The House still wants to link energy revenues with highway funding, such as drilling in previously protected areas of the Arctic.
The House still wants to link energy revenues with highway funding, such as drilling in previously protected areas of the Arctic.


Rep. John Mica, R-Fla., said he will introduce the extension today.

House Republicans have been under pressure from the Senate, the White House, House Democrats and transportation interests to simply pass the bill that the Senate passed by a wide bipartisan margin last week.

However, the House still wants the five-year term and remains wedded to the idea of supplementing Highway Trust Fund revenues by taxing expanded oil and gas drilling in the Arctic and offshore.

"We continue to believe that linking energy and infrastructure is the responsible thing to do in order to meet our long-term needs," Mica said in a statement.

The current highway program is funded through the end of this month. Mica's proposal would extend it through the end of June to give the House time to come to agreement on its bill. This would be the ninth extension of the program since it officially expired in October 2009.

The House bill faltered initially when Democrats and urban Republicans objected to it taking transit funding out of the Highway Trust Fund. That decision was reversed, but some Republicans still object to the bill's overall cost, and some Democrats do not like the drilling provision.

It is not clear how the House bid for an extension will play out. Voting on the measure is scheduled for next week, but Senate Majority Leader Harry Reid, D-Nev., indicated this week he will oppose the extension and continue to push for the Senate bill.
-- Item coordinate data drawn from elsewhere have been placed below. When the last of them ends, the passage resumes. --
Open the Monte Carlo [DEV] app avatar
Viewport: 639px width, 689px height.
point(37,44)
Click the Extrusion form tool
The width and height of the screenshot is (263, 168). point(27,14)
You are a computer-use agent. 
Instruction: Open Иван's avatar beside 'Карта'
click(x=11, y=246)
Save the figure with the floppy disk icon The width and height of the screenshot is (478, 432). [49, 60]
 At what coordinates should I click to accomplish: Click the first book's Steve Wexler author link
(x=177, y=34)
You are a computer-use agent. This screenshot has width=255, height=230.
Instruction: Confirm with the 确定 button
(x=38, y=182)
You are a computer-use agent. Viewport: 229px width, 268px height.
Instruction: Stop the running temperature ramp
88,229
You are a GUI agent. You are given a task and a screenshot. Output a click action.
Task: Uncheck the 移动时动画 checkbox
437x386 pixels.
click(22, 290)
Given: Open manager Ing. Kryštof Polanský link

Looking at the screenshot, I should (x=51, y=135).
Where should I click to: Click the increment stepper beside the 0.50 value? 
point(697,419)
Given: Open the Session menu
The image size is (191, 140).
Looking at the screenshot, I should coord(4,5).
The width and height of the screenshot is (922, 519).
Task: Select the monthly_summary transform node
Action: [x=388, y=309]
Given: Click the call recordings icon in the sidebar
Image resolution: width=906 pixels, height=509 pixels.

Something has to be done by March 31 or the government's ability to collect fuel taxes will expire. If the extension prevails, then the House will have until the end of June to pass its bill and reconcile the enormous differences between it and the Senate's bill, or pass another extension.
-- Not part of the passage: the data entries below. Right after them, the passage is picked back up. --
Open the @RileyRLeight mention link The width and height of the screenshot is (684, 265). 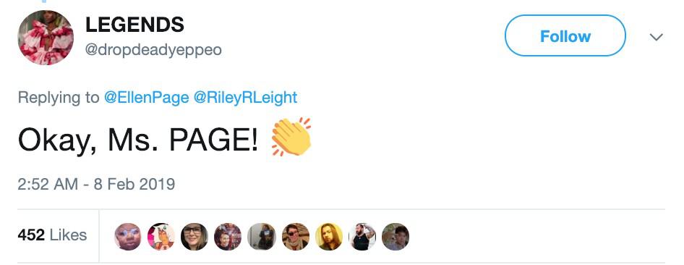[244, 97]
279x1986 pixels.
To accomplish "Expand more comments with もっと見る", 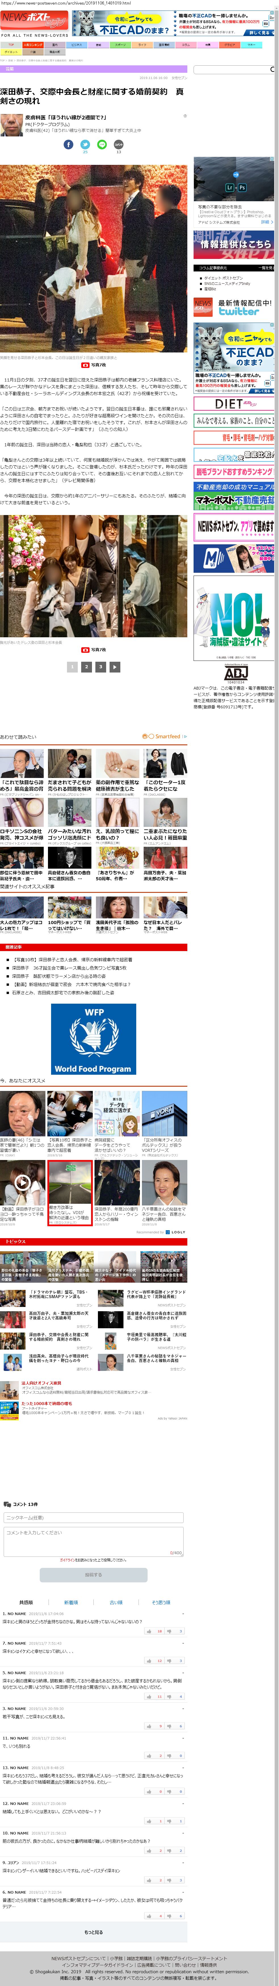I will point(93,1932).
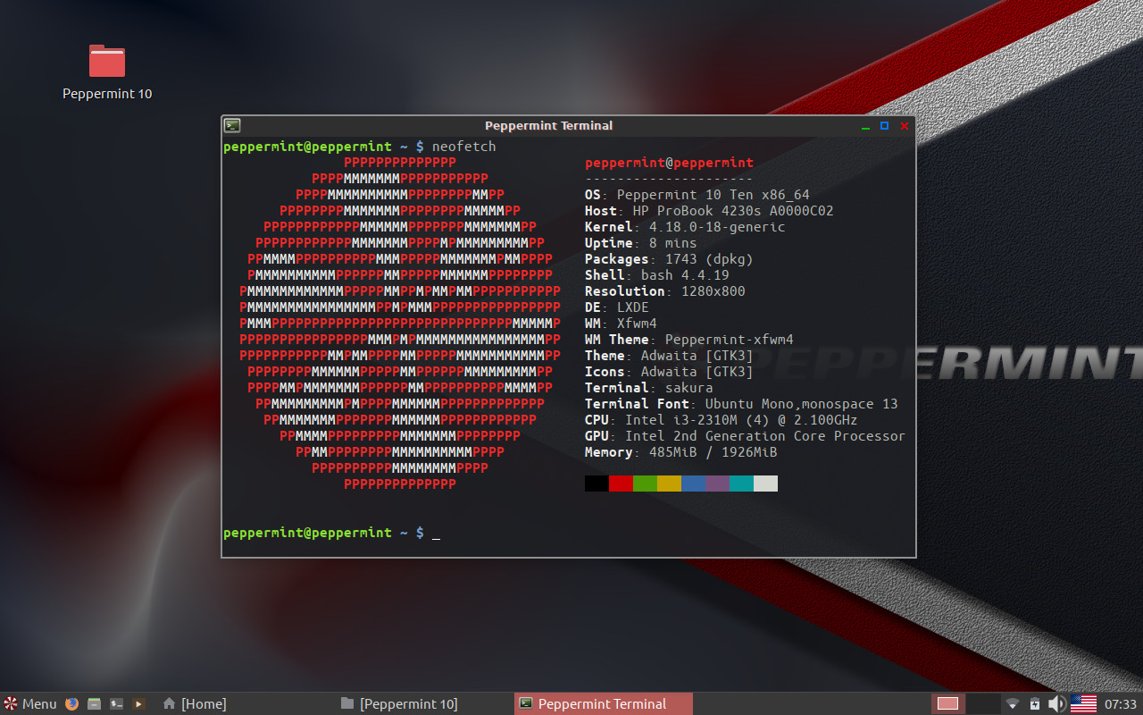Switch to the Peppermint Terminal taskbar entry
Viewport: 1143px width, 715px height.
click(x=603, y=703)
Meanwhile, former New Jersey Senator Bill Bradley and former Comptroller General David Walker put a new idea on the table for funding infrastructure reinvestment.

In an opinion piece published in a Washington newspaper, The Hill, they suggested exchanging the current gas tax with a 6% fee on all oil produced in or imported into the U.S.
The "oil security fee" could be collected through the existing administrative structure of the Oil Spill Liability Fund, they said.
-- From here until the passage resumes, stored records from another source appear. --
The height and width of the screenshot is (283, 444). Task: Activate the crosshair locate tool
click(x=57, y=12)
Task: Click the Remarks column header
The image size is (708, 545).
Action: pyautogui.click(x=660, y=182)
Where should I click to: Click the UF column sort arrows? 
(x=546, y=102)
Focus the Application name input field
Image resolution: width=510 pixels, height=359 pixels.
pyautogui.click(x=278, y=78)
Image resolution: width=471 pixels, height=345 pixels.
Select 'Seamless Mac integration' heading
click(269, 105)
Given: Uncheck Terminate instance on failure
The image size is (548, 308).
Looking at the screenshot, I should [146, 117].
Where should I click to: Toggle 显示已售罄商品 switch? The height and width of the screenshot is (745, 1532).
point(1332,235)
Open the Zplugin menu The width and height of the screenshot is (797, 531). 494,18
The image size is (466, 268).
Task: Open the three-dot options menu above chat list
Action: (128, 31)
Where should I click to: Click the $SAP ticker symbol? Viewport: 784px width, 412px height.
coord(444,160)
With oil at $103 per barrel, the fee would offset the loss of the fuel tax. If oil fell below that price, the fuel tax could be reimposed.

"While a growing economy means our rate of federal infrastructure investment must increase, every dollar spent must yield maximum economic return," they said.

"We must hold our legislators accountable against that goal. But failure to invest is not an option, nor is pretending to pay for this investment when we do not."